Convert every line of the material below into a JSON list of strings, with one string per line and blank lines omitted.

____ SUPPLIED MATERIAL

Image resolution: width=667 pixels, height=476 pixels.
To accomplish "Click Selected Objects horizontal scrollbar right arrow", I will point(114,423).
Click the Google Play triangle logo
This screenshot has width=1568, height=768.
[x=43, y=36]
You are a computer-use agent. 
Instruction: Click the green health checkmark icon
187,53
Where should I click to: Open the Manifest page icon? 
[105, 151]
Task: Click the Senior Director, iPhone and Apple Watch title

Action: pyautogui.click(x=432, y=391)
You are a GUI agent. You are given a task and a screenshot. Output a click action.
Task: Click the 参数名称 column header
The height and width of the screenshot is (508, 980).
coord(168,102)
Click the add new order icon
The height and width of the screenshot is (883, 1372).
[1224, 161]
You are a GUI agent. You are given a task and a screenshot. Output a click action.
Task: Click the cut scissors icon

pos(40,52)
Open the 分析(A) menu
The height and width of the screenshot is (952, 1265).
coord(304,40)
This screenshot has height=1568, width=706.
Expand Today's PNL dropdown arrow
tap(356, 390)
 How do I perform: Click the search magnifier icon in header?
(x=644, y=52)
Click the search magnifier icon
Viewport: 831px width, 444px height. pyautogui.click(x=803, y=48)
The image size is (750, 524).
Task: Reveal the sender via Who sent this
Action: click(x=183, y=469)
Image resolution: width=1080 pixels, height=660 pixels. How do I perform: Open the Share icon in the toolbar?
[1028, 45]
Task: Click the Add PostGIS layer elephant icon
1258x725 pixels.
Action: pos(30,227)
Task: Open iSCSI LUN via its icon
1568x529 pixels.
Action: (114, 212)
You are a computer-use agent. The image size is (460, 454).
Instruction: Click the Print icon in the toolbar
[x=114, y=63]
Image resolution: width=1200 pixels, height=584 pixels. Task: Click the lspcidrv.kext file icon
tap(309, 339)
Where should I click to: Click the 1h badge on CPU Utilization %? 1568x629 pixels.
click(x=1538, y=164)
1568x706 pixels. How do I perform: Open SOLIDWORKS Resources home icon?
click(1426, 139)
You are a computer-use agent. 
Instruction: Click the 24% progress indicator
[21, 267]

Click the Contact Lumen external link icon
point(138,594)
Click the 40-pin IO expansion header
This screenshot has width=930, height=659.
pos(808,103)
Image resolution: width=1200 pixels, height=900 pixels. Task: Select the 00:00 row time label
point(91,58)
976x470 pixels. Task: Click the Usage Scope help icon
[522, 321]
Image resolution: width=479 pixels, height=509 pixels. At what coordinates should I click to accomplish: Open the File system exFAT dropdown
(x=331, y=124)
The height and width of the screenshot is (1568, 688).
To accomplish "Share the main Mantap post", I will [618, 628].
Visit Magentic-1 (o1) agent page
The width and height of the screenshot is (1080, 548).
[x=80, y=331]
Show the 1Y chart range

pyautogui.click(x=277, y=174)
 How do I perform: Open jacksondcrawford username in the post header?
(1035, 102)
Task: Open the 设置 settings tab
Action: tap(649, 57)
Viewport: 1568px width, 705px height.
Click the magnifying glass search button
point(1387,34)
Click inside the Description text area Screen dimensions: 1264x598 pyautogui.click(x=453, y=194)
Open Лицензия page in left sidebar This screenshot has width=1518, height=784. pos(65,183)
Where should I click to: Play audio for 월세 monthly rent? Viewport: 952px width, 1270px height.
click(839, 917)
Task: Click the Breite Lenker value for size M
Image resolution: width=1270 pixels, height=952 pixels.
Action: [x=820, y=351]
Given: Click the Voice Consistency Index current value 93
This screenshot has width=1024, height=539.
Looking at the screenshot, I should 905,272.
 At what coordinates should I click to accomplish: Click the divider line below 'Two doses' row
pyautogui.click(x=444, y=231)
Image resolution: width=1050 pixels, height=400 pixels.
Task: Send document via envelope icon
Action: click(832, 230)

________

**ANSWER TO THIS PROBLEM**
[
  "Image resolution: width=667 pixels, height=476 pixels.",
  "To accomplish \"Click Selected Objects horizontal scrollbar right arrow\", I will point(114,423).",
  "Click the Google Play triangle logo",
  "This screenshot has width=1568, height=768.",
  "[x=43, y=36]",
  "You are a computer-use agent. ",
  "Instruction: Click the green health checkmark icon",
  "187,53",
  "Where should I click to: Open the Manifest page icon? ",
  "[105, 151]",
  "Task: Click the Senior Director, iPhone and Apple Watch title",
  "Action: pyautogui.click(x=432, y=391)",
  "You are a GUI agent. You are given a task and a screenshot. Output a click action.",
  "Task: Click the 参数名称 column header",
  "The height and width of the screenshot is (508, 980).",
  "coord(168,102)",
  "Click the add new order icon",
  "The height and width of the screenshot is (883, 1372).",
  "[1224, 161]",
  "You are a GUI agent. You are given a task and a screenshot. Output a click action.",
  "Task: Click the cut scissors icon",
  "pos(40,52)",
  "Open the 分析(A) menu",
  "The height and width of the screenshot is (952, 1265).",
  "coord(304,40)",
  "This screenshot has height=1568, width=706.",
  "Expand Today's PNL dropdown arrow",
  "tap(356, 390)",
  " How do I perform: Click the search magnifier icon in header?",
  "(x=644, y=52)",
  "Click the search magnifier icon",
  "Viewport: 831px width, 444px height. pyautogui.click(x=803, y=48)",
  "The image size is (750, 524).",
  "Task: Reveal the sender via Who sent this",
  "Action: click(x=183, y=469)",
  "Image resolution: width=1080 pixels, height=660 pixels. How do I perform: Open the Share icon in the toolbar?",
  "[1028, 45]",
  "Task: Click the Add PostGIS layer elephant icon",
  "1258x725 pixels.",
  "Action: pos(30,227)",
  "Task: Open iSCSI LUN via its icon",
  "1568x529 pixels.",
  "Action: (114, 212)",
  "You are a computer-use agent. The image size is (460, 454).",
  "Instruction: Click the Print icon in the toolbar",
  "[x=114, y=63]",
  "Image resolution: width=1200 pixels, height=584 pixels. Task: Click the lspcidrv.kext file icon",
  "tap(309, 339)",
  "Where should I click to: Click the 1h badge on CPU Utilization %? 1568x629 pixels.",
  "click(x=1538, y=164)",
  "1568x706 pixels. How do I perform: Open SOLIDWORKS Resources home icon?",
  "click(1426, 139)",
  "You are a computer-use agent. ",
  "Instruction: Click the 24% progress indicator",
  "[21, 267]",
  "Click the Contact Lumen external link icon",
  "point(138,594)",
  "Click the 40-pin IO expansion header",
  "This screenshot has width=930, height=659.",
  "pos(808,103)",
  "Image resolution: width=1200 pixels, height=900 pixels. Task: Select the 00:00 row time label",
  "point(91,58)",
  "976x470 pixels. Task: Click the Usage Scope help icon",
  "[522, 321]",
  "Image resolution: width=479 pixels, height=509 pixels. At what coordinates should I click to accomplish: Open the File system exFAT dropdown",
  "(x=331, y=124)",
  "The height and width of the screenshot is (1568, 688).",
  "To accomplish \"Share the main Mantap post\", I will [618, 628].",
  "Visit Magentic-1 (o1) agent page",
  "The width and height of the screenshot is (1080, 548).",
  "[x=80, y=331]",
  "Show the 1Y chart range",
  "pyautogui.click(x=277, y=174)",
  " How do I perform: Open jacksondcrawford username in the post header?",
  "(1035, 102)",
  "Task: Open the 设置 settings tab",
  "Action: tap(649, 57)",
  "Viewport: 1568px width, 705px height.",
  "Click the magnifying glass search button",
  "point(1387,34)",
  "Click inside the Description text area Screen dimensions: 1264x598 pyautogui.click(x=453, y=194)",
  "Open Лицензия page in left sidebar This screenshot has width=1518, height=784. pos(65,183)",
  "Where should I click to: Play audio for 월세 monthly rent? Viewport: 952px width, 1270px height.",
  "click(839, 917)",
  "Task: Click the Breite Lenker value for size M",
  "Image resolution: width=1270 pixels, height=952 pixels.",
  "Action: [x=820, y=351]",
  "Given: Click the Voice Consistency Index current value 93",
  "This screenshot has width=1024, height=539.",
  "Looking at the screenshot, I should 905,272.",
  " At what coordinates should I click to accomplish: Click the divider line below 'Two doses' row",
  "pyautogui.click(x=444, y=231)",
  "Image resolution: width=1050 pixels, height=400 pixels.",
  "Task: Send document via envelope icon",
  "Action: click(832, 230)"
]